= PROBLEM A =
According to the text on jewelry insurance claims, how much scheduled insured jewelry is lost every year?

= GIVEN TEXT =
== Segment start ==

On a daily basis, we face a bombardment of sobering statistics about the economy through various media outlets. The front page of most newspapers continue to post dismal reports about the economic conditions of 2009, and from all indications, the situation will likely worsen before it improves.
Most Americans and businesses are experiencing the effects in some way, so it should come as no surprise that these conditions have filtered to the insurance industry. I am, however, somewhat amazed at the very sudden changes that have occurred in the past several months, specifically those in homeowner claim processing involving scheduled jewelry.
More than ever, insurers seem willing and ready to issue a check to the policyholder and close the file. There is no doubt that this path of least resistance is a simple and expedient way to close a file. But this does not make it right.
According to the U.S. Justice Department, more than $1 billion in scheduled insured jewelry is lost every year. In a weakening economy, questionable and fraudulent claims will probably rise. Insurers will write a large number of settlement checks — with an estimated average cost of $5,000 — this year, probably more than ever.
First of all, there are two types of scheduled jewelry policies written in the United States today. An agreed value policy may have a slightly higher annual premium. With this type of policy, the policyholder provides the insurer with a written appraisal from a jeweler. Let's say, for example, the jeweler appraises a piece at $10,000. The jewelry is then listed on the policy as scheduled personal property. The policyholder pays an additional annual premium, which ranges from one to three percent. Should a loss occur and the company agrees to settle the claim, settlement would be made in the form of a check paid directly to the policyholder for the agreed value of $10,000. Some of these policies even contain a provision to pay more than the agreed value if the item cannot be replaced for the agreed amount. The provision in the policy may allow for settlement for as much as 150 percent or $15,000 (in this scenario) if the item cannot be replaced for the agreed amount ($10,000). It is important to note that these provisions do vary from company to company.

== Segment end ==

= Items listed in a dataset =

== Segment start ==

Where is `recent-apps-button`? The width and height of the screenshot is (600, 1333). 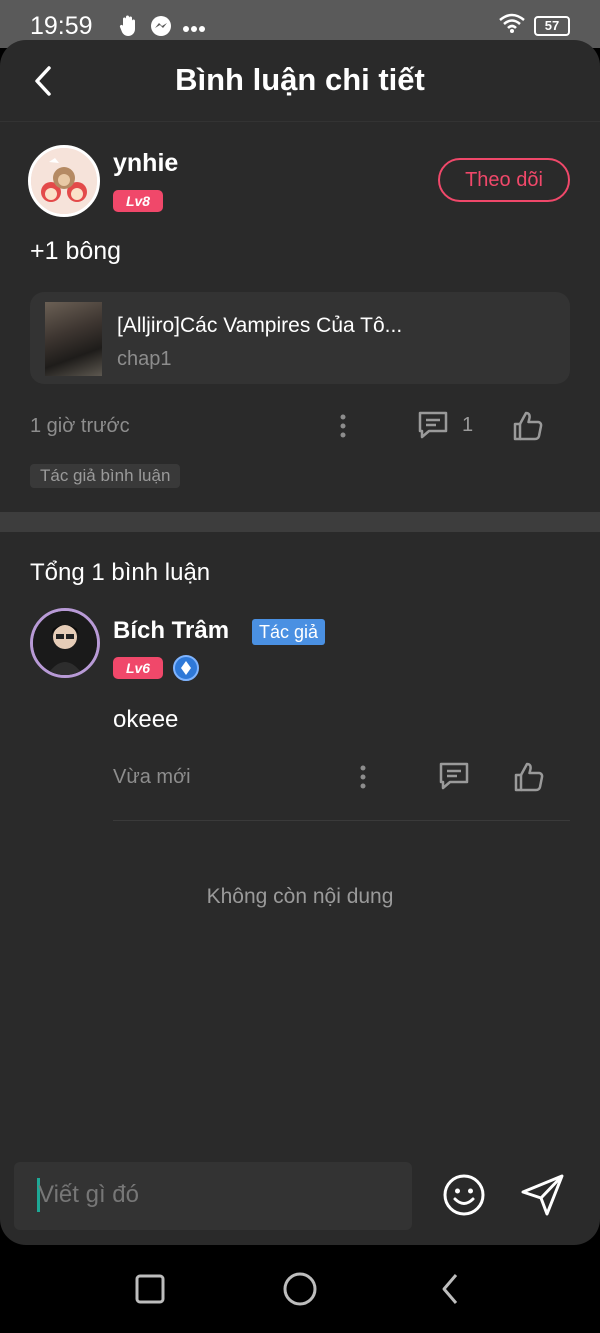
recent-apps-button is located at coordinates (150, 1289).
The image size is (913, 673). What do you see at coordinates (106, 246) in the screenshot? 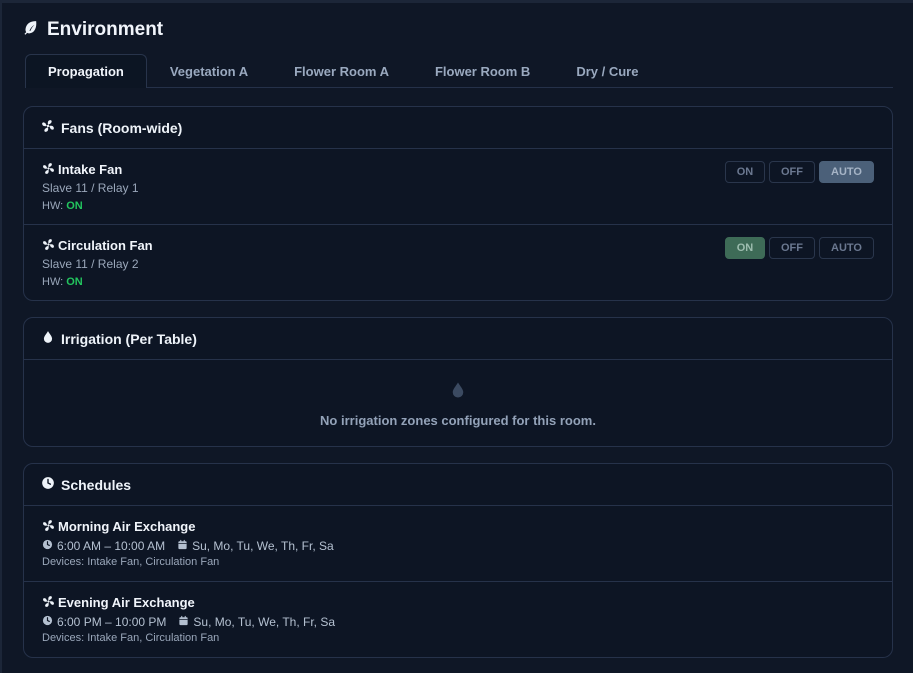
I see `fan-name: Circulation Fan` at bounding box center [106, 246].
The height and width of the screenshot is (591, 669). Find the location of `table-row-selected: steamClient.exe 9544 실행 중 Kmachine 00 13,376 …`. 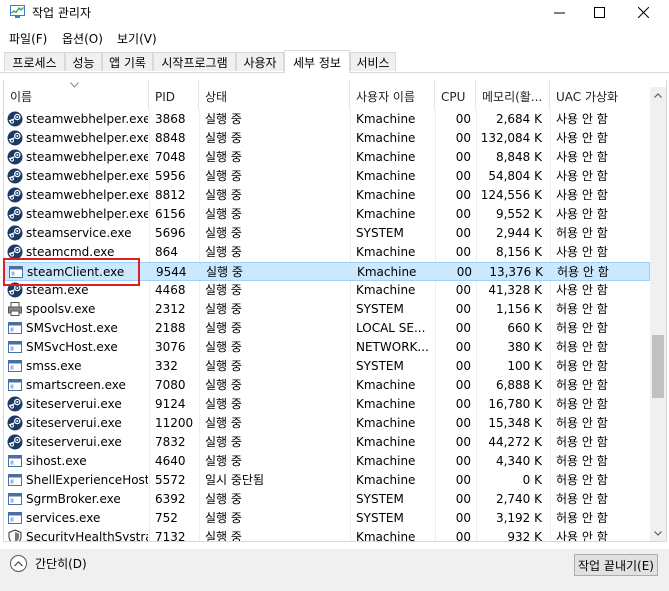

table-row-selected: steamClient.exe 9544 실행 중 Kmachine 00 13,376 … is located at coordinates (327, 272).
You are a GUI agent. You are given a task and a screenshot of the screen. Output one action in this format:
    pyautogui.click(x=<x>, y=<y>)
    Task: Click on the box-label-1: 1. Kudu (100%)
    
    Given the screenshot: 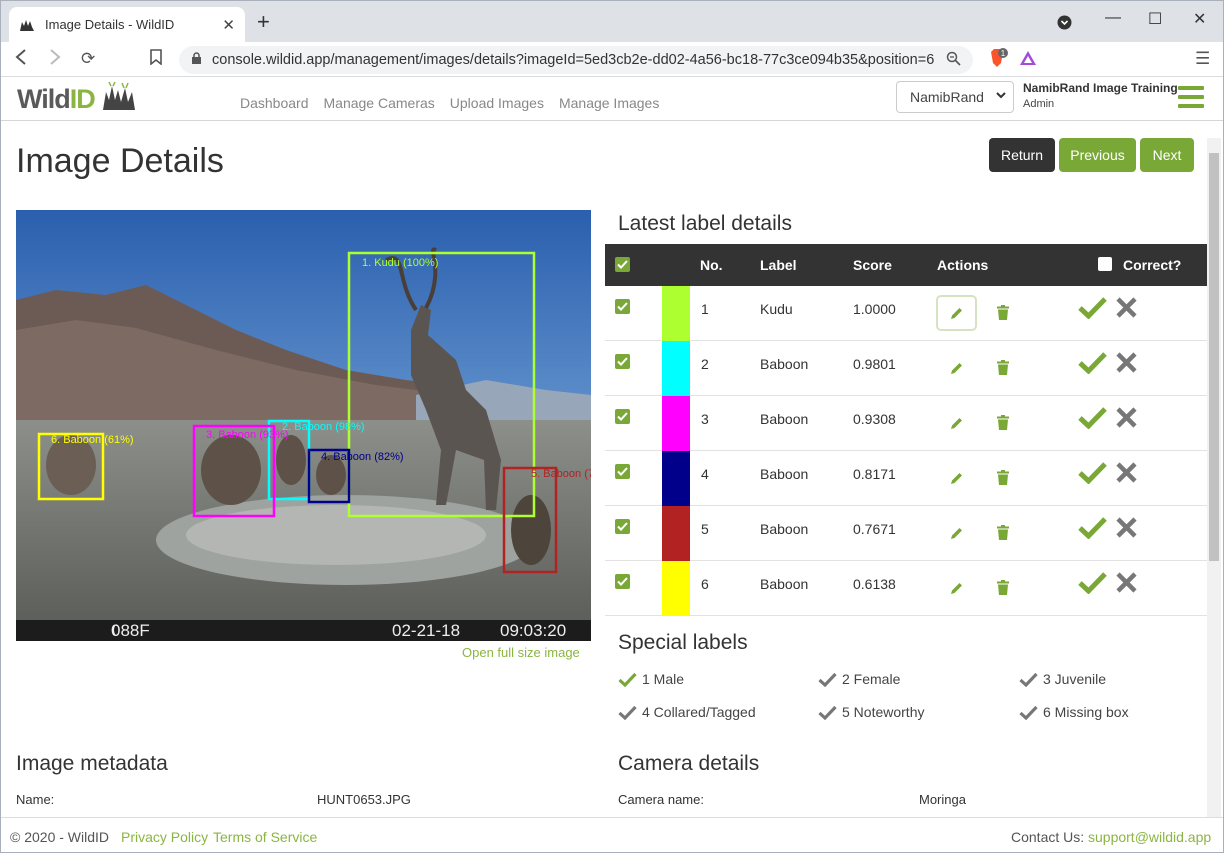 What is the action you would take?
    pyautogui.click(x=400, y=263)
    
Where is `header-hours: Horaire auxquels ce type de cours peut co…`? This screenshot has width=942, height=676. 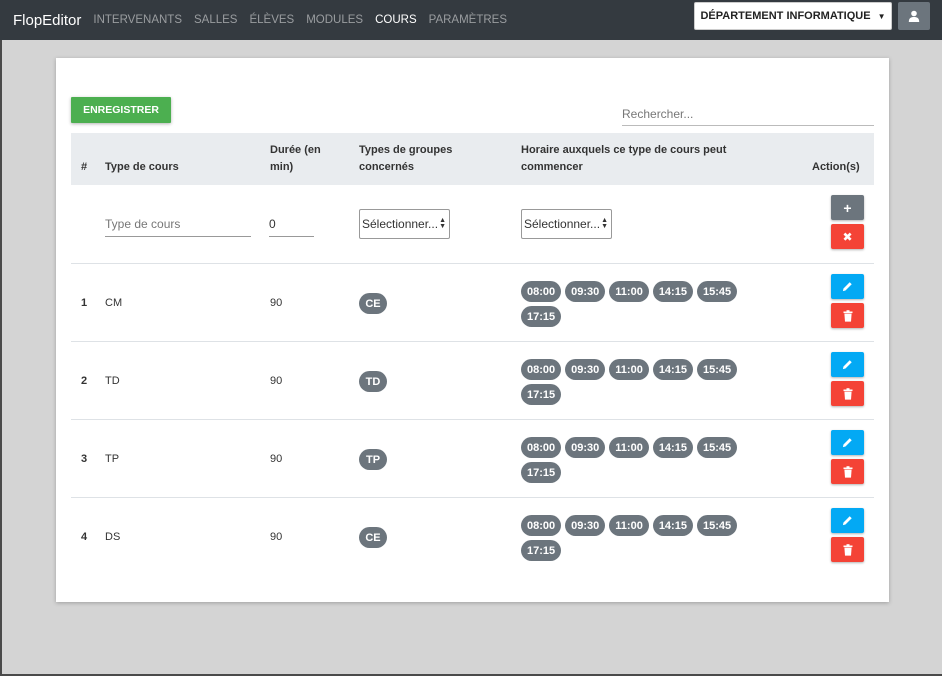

== Segment end ==

= PROBLEM B =
In the records, switch "location" to "position" in the stretch from the line containing "The height and" through the line containing "coordinates (327, 272).", leaving everything else unchanged. Write out only those lines, and omit the pictures.

= WRITTEN SOLUTION A =
More than $1 billion, according to the U.S. Justice Department.

= WRITTEN SOLUTION B =
The height and width of the screenshot is (591, 669). Find the position of `table-row-selected: steamClient.exe 9544 실행 중 Kmachine 00 13,376 …`. 

table-row-selected: steamClient.exe 9544 실행 중 Kmachine 00 13,376 … is located at coordinates (327, 272).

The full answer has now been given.